Objective a
Retype the passage about Not on the High Street word for word, starting with "Like eBay, NOTHS" and going on through "type of business.".

Extracted text
::::::
Not on the High Street
Another homegrown UK venture, Not on the High Street also has the distinction of being genuinely grassroots, started by two female entrepreneurs who wanted an online space for local craft businesses who couldn’t afford shops (hence the name). Having grown from 200 local crafters to over 5,000 across the UK, it has also drastically increased its customer base to over 38 million visitors a year in 2019.
Setting up on the site is harder and more expensive than on any of its competitors, with a one-off fee of £199, a 25% commission on every sale and a rigorous process of checking every new store for its quality. Having said that, successfully setting up a NOTHS shop places you in the top few hundred of your type of store in the UK, and with more than 38 million pairs of eyes shared between just 5,000 stores every year, there is potential for a lot of exposure.
Like eBay, NOTHS places a great deal of emphasis on the store and its owner over the products, and the more information and personality you can put into your shop and what you sell, the better. However, once again, this only applies to a relatively niche group of homemade or handmade craft gifts and items, so it is definitely not for every type of business.
::::::
Available records
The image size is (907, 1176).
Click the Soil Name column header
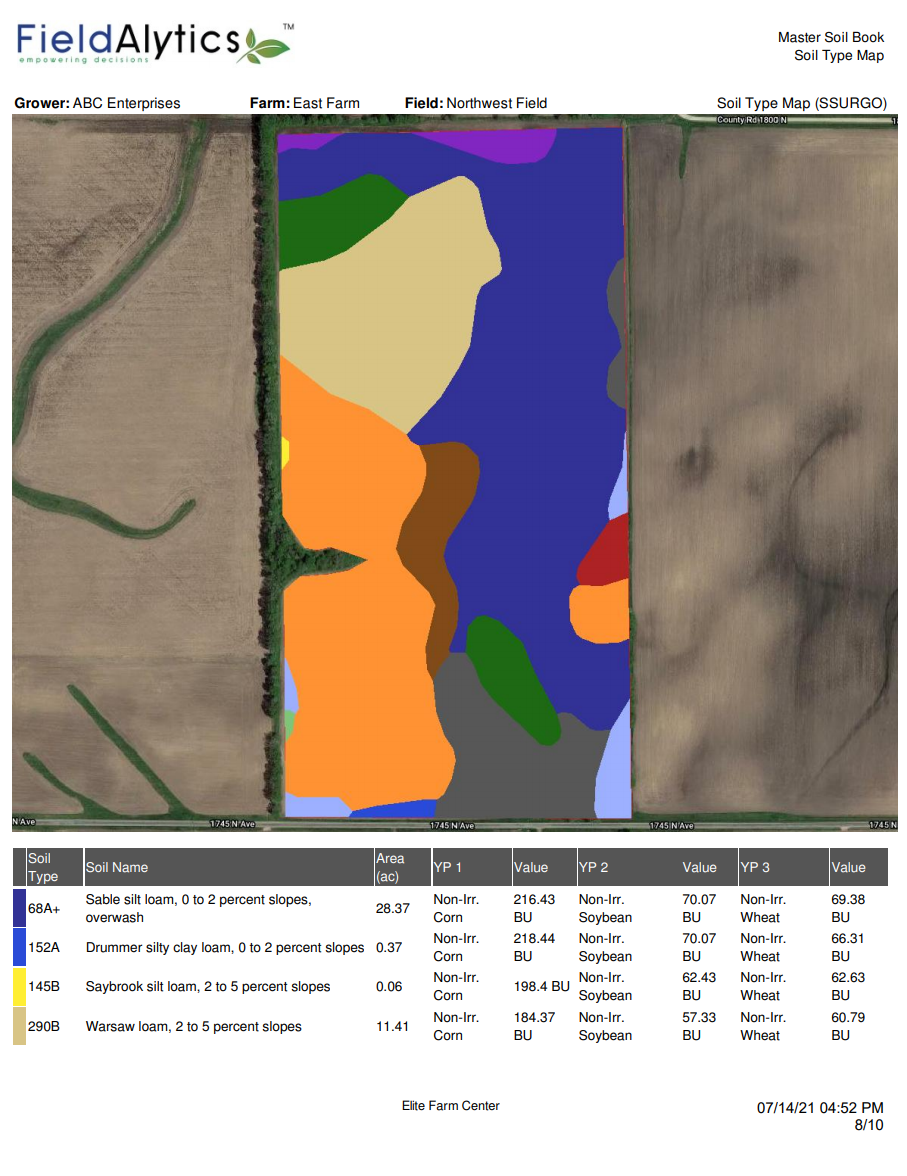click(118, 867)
::::::
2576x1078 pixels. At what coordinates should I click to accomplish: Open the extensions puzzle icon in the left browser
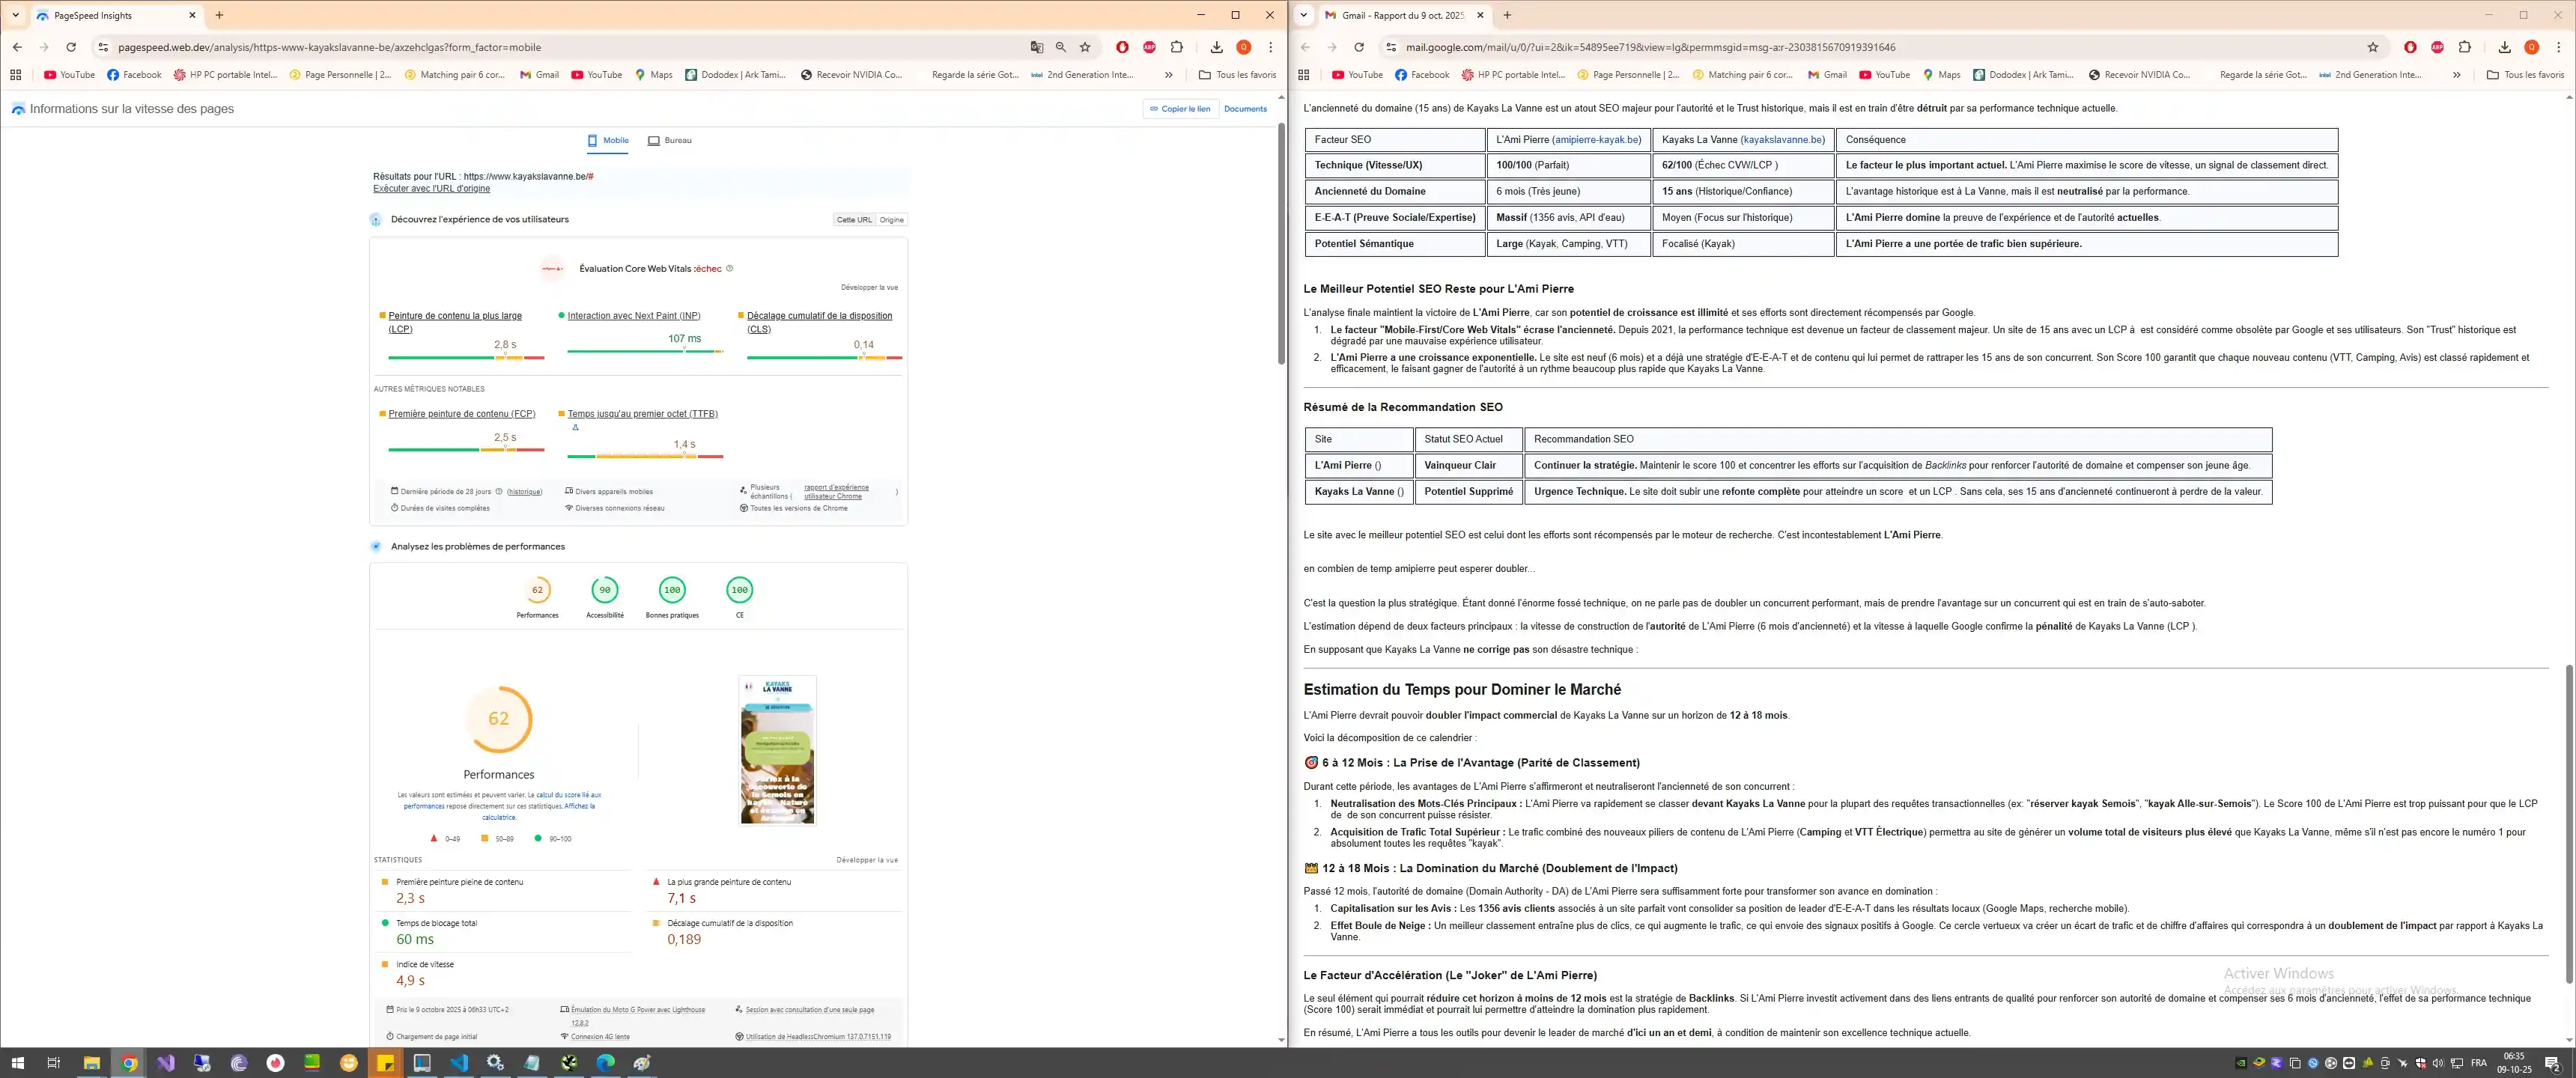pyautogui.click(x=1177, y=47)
::::::
Objective b
In the records, take the lines starting with the line with "The image size is (907, 1176)." and going on through the line with "click(118, 867)", and write them out again with "Soil Name" swapped for "Soil Type" and nothing else altered. Give only those lines, and leave out the pictures.

Correct result a
Like eBay, NOTHS places a great deal of emphasis on the store and its owner over the products, and the more information and personality you can put into your shop and what you sell, the better. However, once again, this only applies to a relatively niche group of homemade or handmade craft gifts and items, so it is definitely not for every type of business.

Correct result b
The image size is (907, 1176).
Click the Soil Type column header
click(118, 867)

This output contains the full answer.